The following function is inside an object that has $auth_host defined as some host.

  function member_verify($member_name,$password) {
    $member_name = urlencode($member_name);
    $password    = urlencode($password);
    if ($fp = fopen('http://'.$this->auth_host."/member_verify?partner_key=key&member_name=$member_name&password=$password",'r')) {
      $s = intval(fgets($fp,3));
      fclose($fp);
      if ($s == 1) { return true; } else { return false; }
    } else { 
      return false;
    }
  }

This makes PHP (as apache module with 1.3.6) segfault. This worked fine with 3.0.7. 

The backtrace looks like:

(gdb) run -X
Starting program: /usr/sbin/apache -X

Program received signal SIGSEGV, Segmentation fault.
0x806a6ca in php3_fopen_url_wrapper (path=Cannot access memory at address 0x7.
) at fopen-wrappers.c:945
945     }
(gdb) bt
#0  0x806a6ca in php3_fopen_url_wrapper (path=
Cannot access memory at address 0x7.
) at fopen-wrappers.c:945
Cannot access memory at address 0xffffffff.

I get the same results from gdb whether or not I build PHP with debugging symbols enabled.

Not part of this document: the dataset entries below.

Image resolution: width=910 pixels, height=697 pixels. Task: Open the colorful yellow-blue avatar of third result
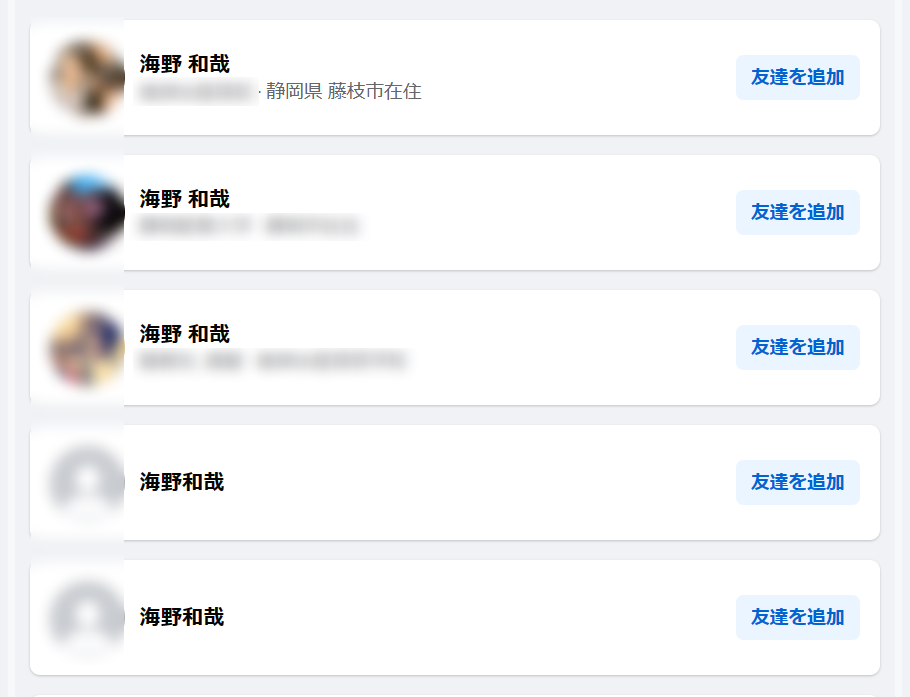86,348
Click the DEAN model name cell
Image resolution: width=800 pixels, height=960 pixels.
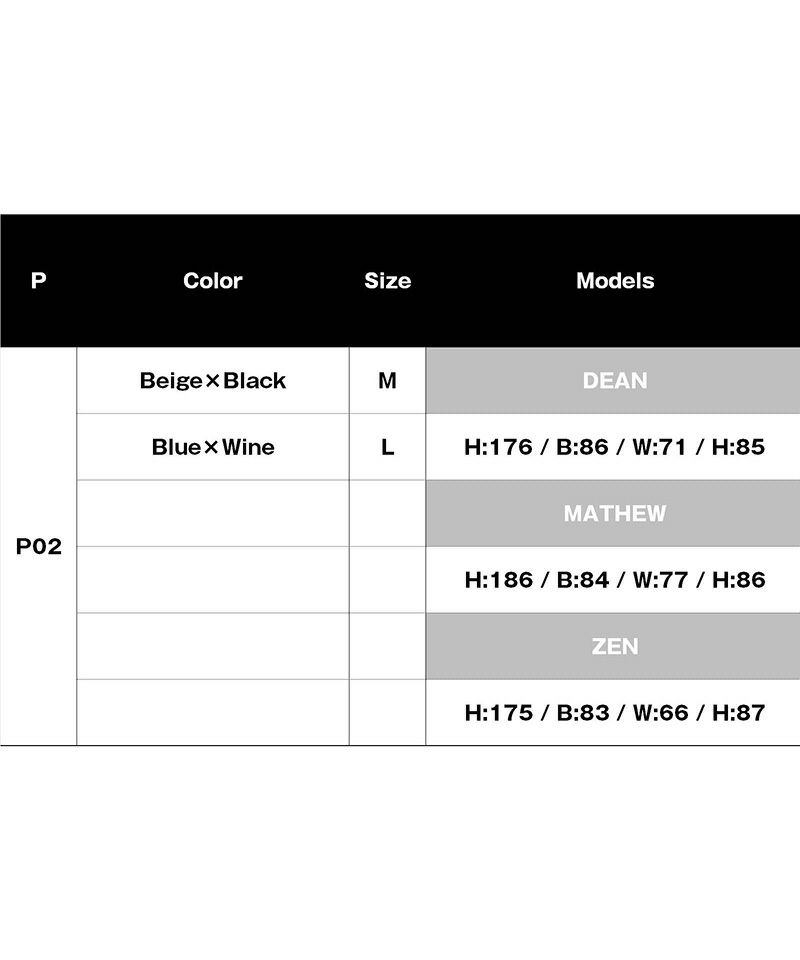[x=614, y=381]
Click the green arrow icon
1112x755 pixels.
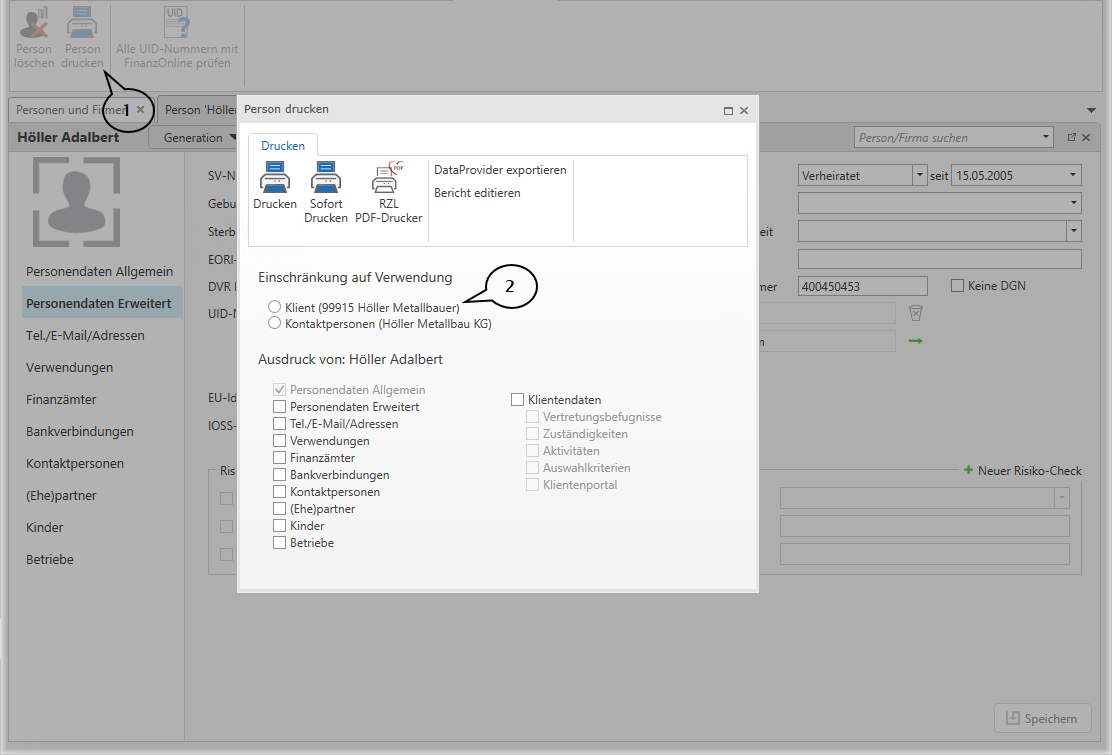pyautogui.click(x=915, y=342)
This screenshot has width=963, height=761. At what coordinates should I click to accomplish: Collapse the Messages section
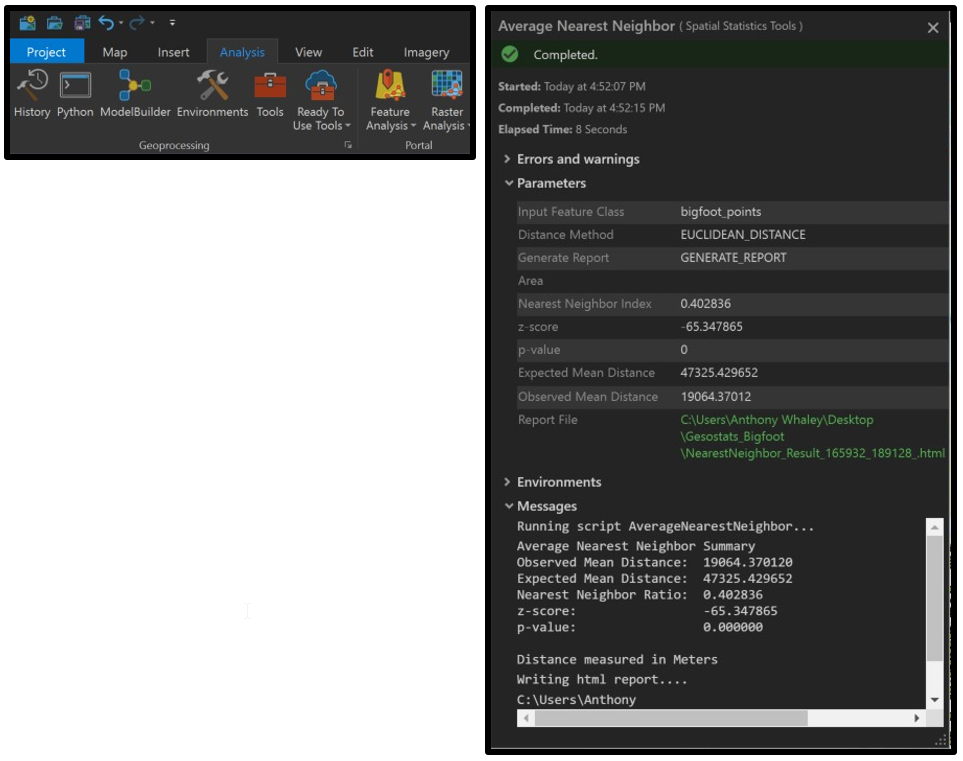546,506
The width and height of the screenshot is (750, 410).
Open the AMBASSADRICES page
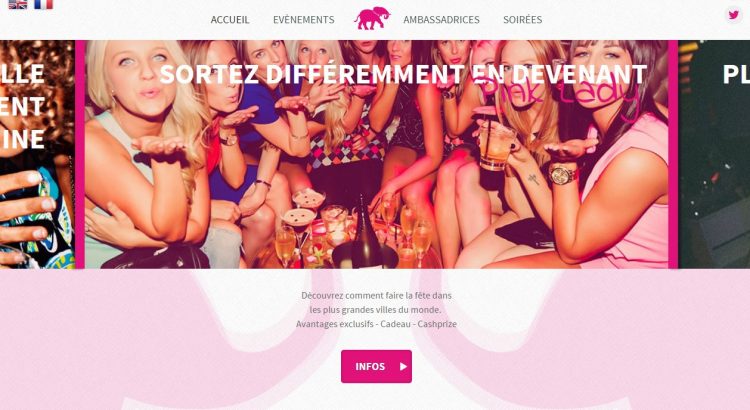[441, 20]
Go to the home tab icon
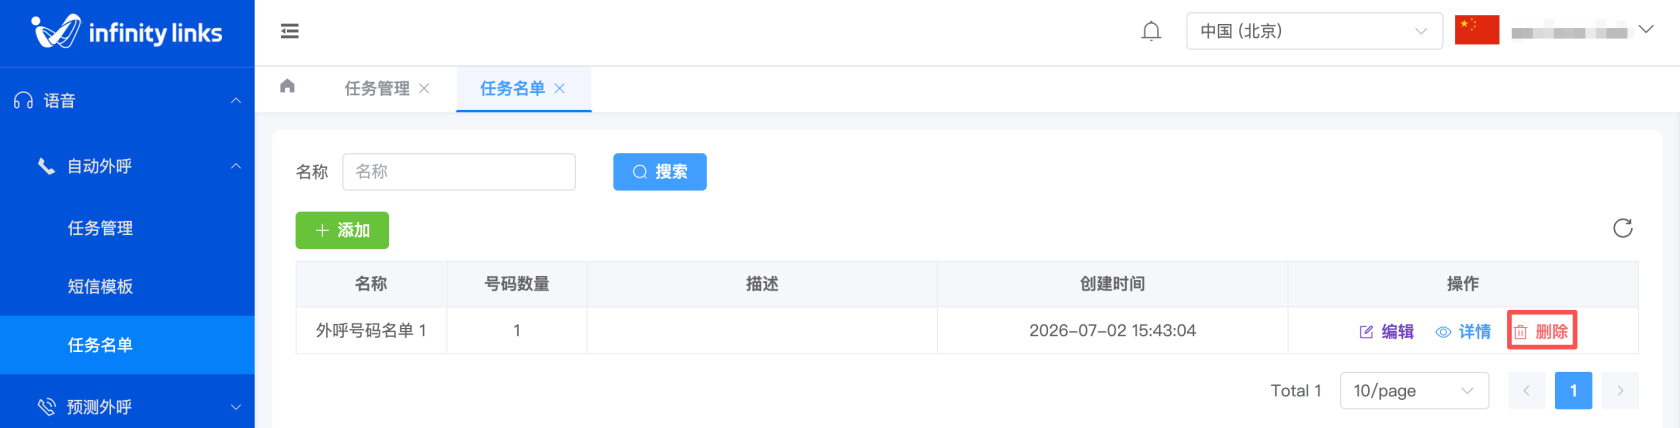This screenshot has height=428, width=1680. point(288,86)
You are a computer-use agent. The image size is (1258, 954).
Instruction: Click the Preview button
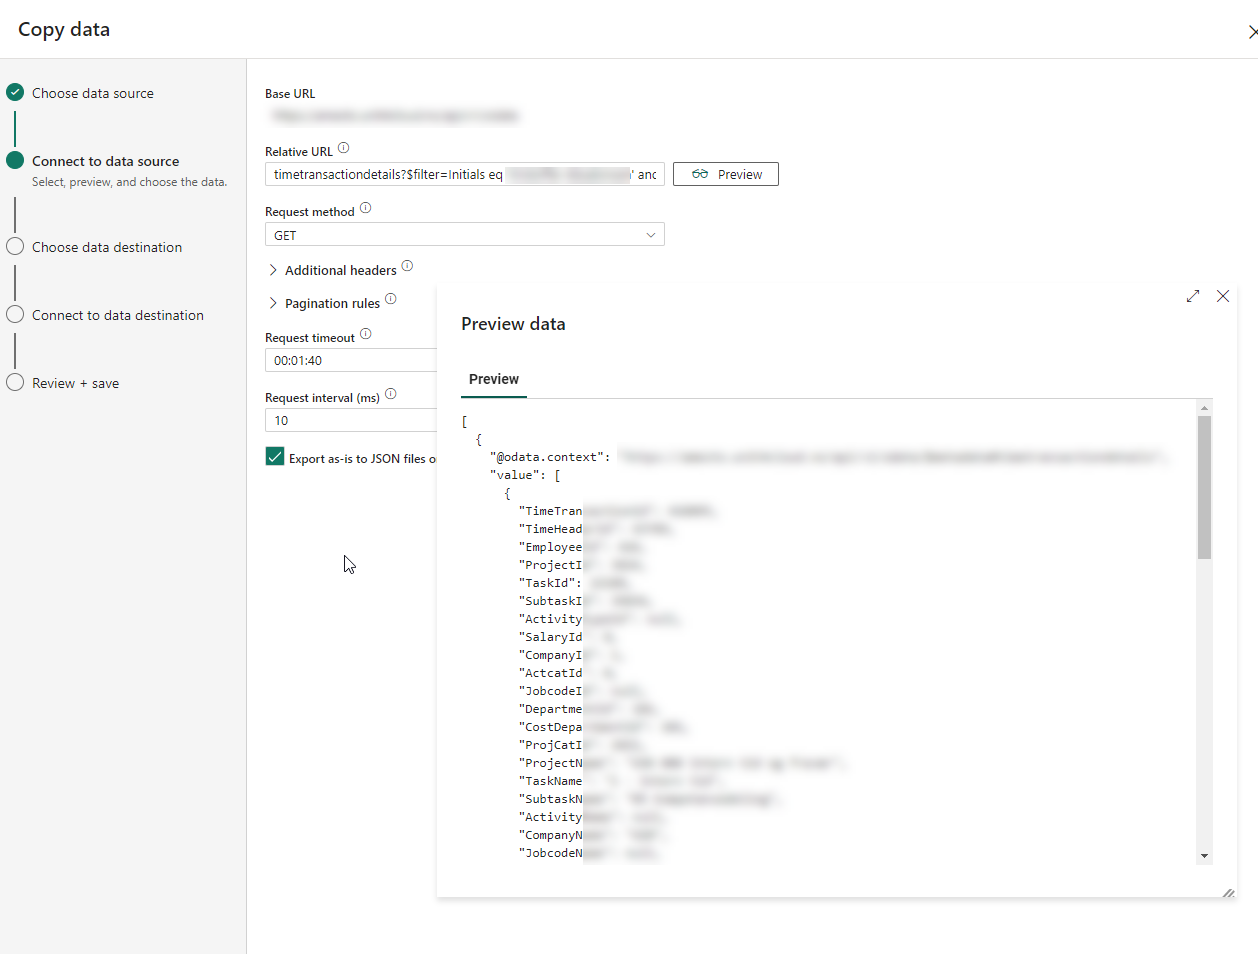[x=725, y=174]
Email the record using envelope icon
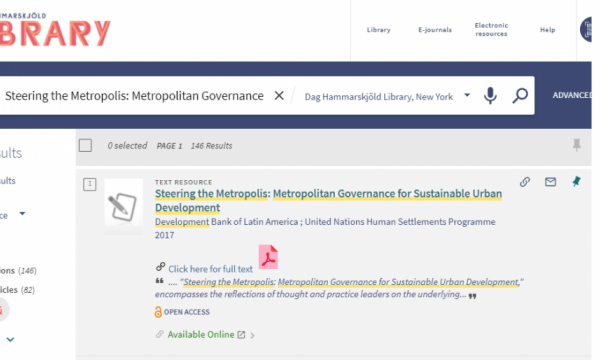Viewport: 600px width, 360px height. (x=550, y=182)
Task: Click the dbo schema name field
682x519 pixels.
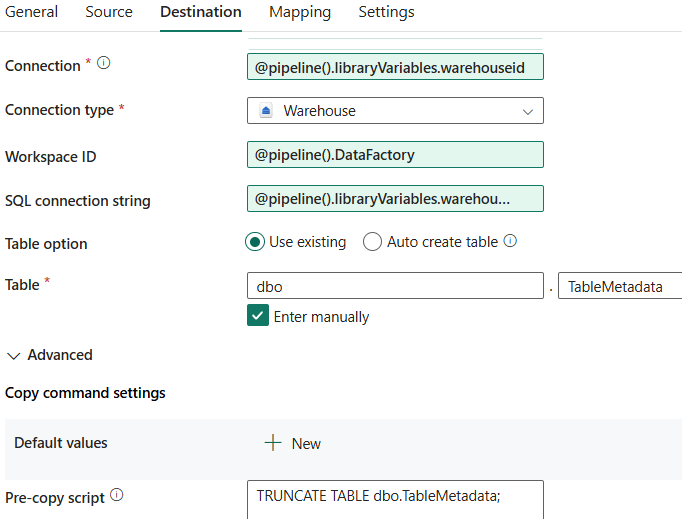Action: 395,286
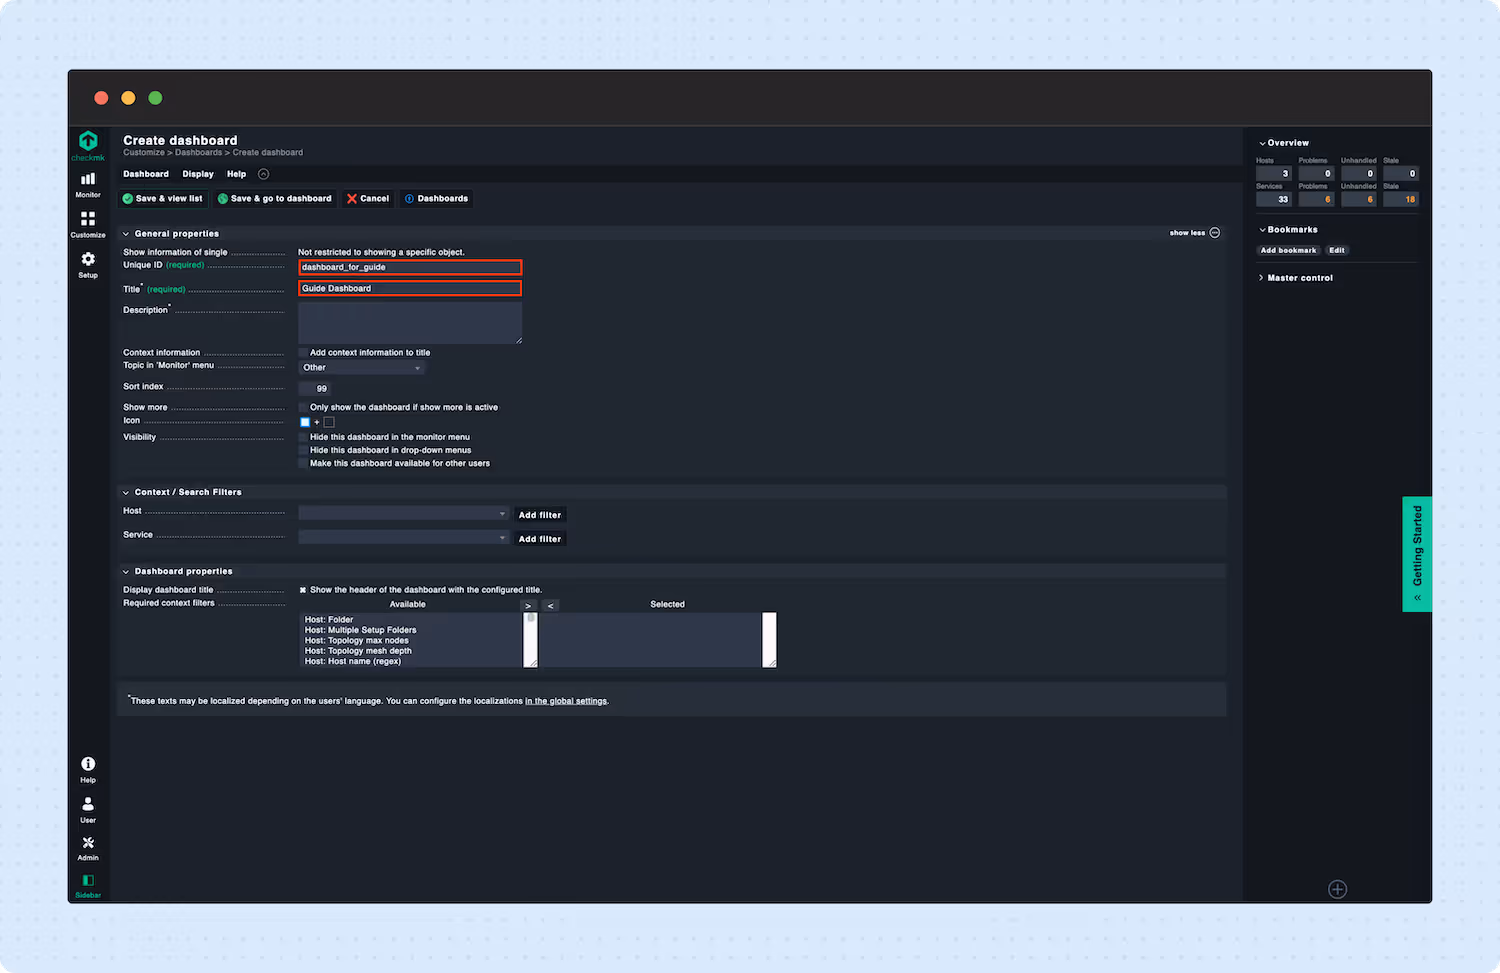Check 'Make this dashboard available for other users'
The height and width of the screenshot is (973, 1500).
click(x=303, y=463)
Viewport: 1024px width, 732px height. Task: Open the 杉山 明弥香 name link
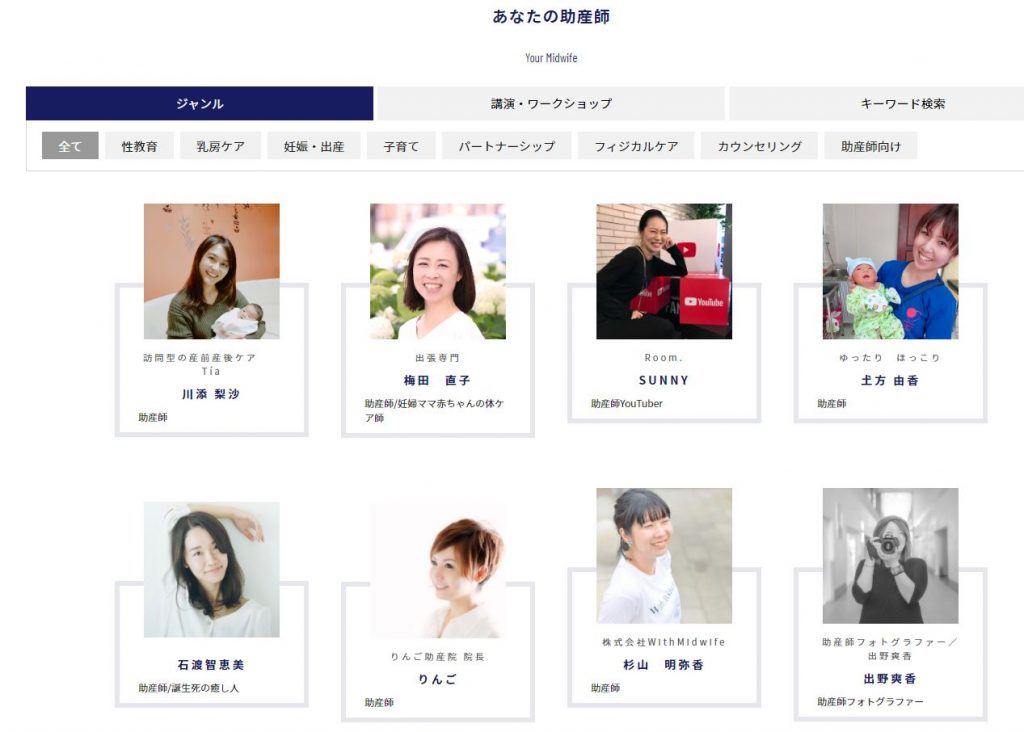tap(664, 665)
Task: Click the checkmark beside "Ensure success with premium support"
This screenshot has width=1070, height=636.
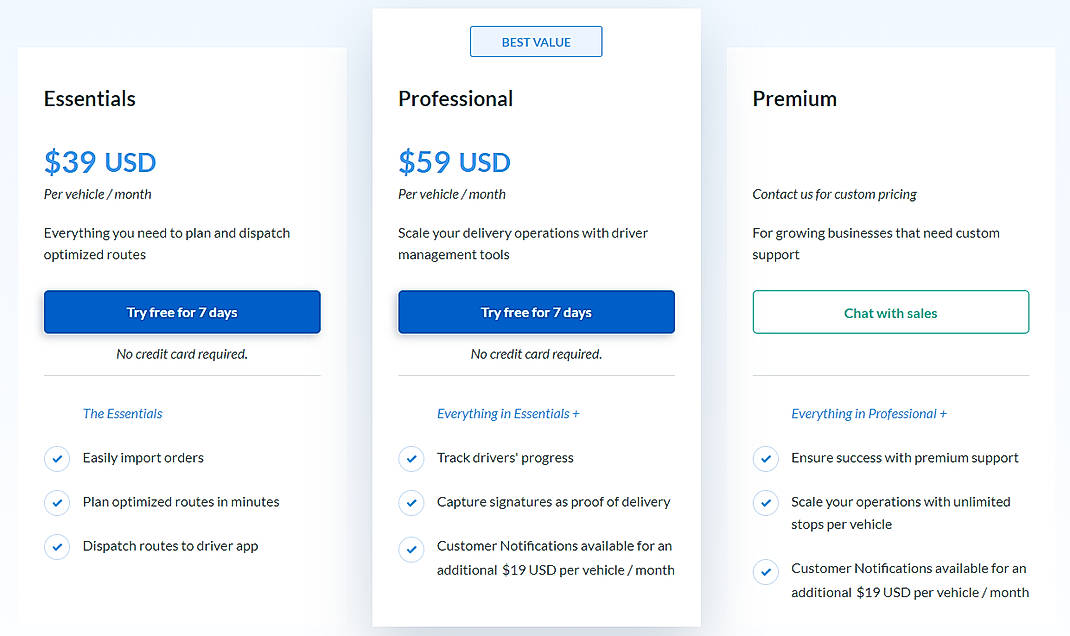Action: pos(766,458)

The URL is being retrieved OK, the access logs on the remote server indicate that everything went OK, and the strace output before the segfault looks like:

send(23, "GET ", 4, 0)                  = 4
send(23, "/member_verify", 14, 0) = 14 
send(23, "?", 1, 0)                     = 1
send(23, "partner_key=key&member_name=&"..., 41, 0) = 41
send(23, " HTTP/1.0\n", 10, 0)          = 10
send(23, "Host: ", 6, 0)                = 6
send(23, "anchor.student.net", 18, 0)   = 18
send(23, "\n", 1, 0)                    = 1
send(23, "User-Agent: PHP/", 16, 0)     = 16
send(23, "3.0.8", 5, 0)                 = 5
send(23, "\n", 1, 0)                    = 1
send(23, "\n", 1, 0)                    = 1
recv(23, "HTTP/1.1 200 OK\r\nDate: Wed, 02"..., 2048, 0) = 312
recv(23, "", 2048, 0)                   = 0
close(23)                               = 0
--- SIGSEGV (Segmentation fault) ---
+++ killed by SIGSEGV +++